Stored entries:
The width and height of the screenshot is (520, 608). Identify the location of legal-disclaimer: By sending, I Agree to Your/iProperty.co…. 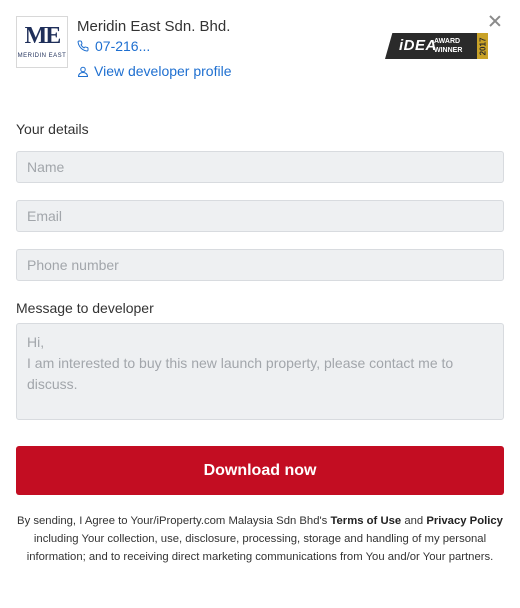
(260, 539).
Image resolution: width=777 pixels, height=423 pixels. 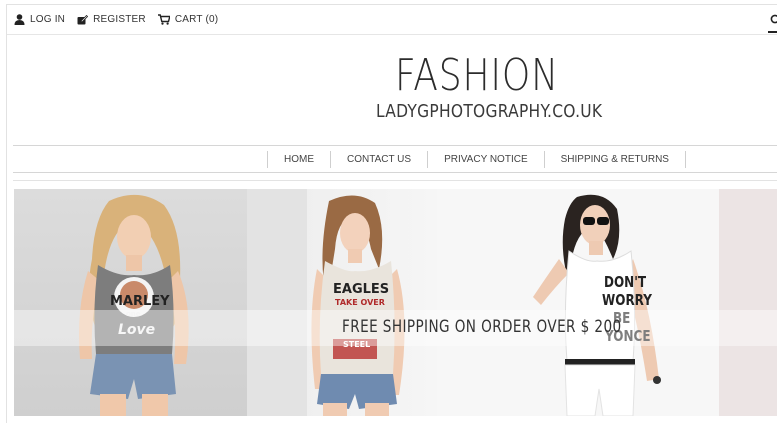 I want to click on account-links: LOG IN REGISTER CART (0), so click(x=122, y=20).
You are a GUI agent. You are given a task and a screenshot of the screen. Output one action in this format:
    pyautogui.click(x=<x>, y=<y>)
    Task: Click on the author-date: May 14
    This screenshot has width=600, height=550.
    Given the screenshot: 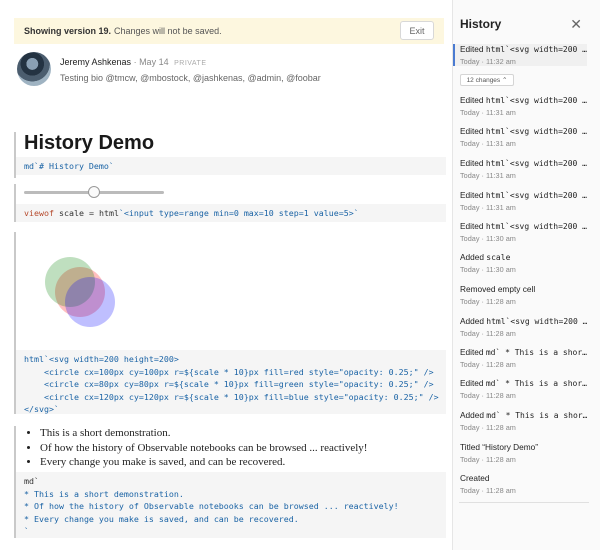 What is the action you would take?
    pyautogui.click(x=154, y=62)
    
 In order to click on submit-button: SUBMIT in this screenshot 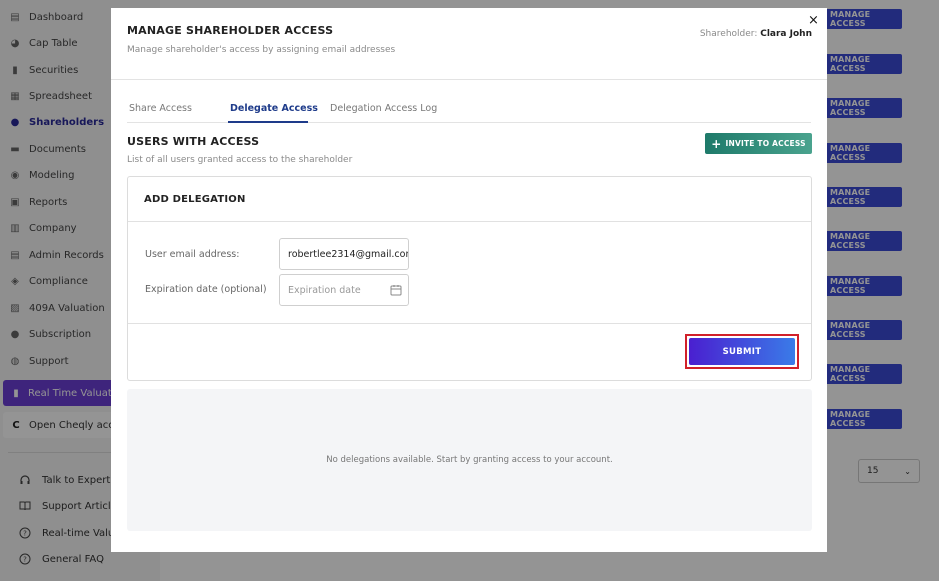, I will do `click(742, 352)`.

▸ **WRITTEN TASK**: Please return, word for word, the part of the data above that opens with its first line and closes with the line containing "(260, 539).", both ends included. Leave the pictures out of your answer.

▸ **SOLUTION FOR THIS PROBLEM**:
The width and height of the screenshot is (520, 608). Identify the location of legal-disclaimer: By sending, I Agree to Your/iProperty.co…. 
(260, 539).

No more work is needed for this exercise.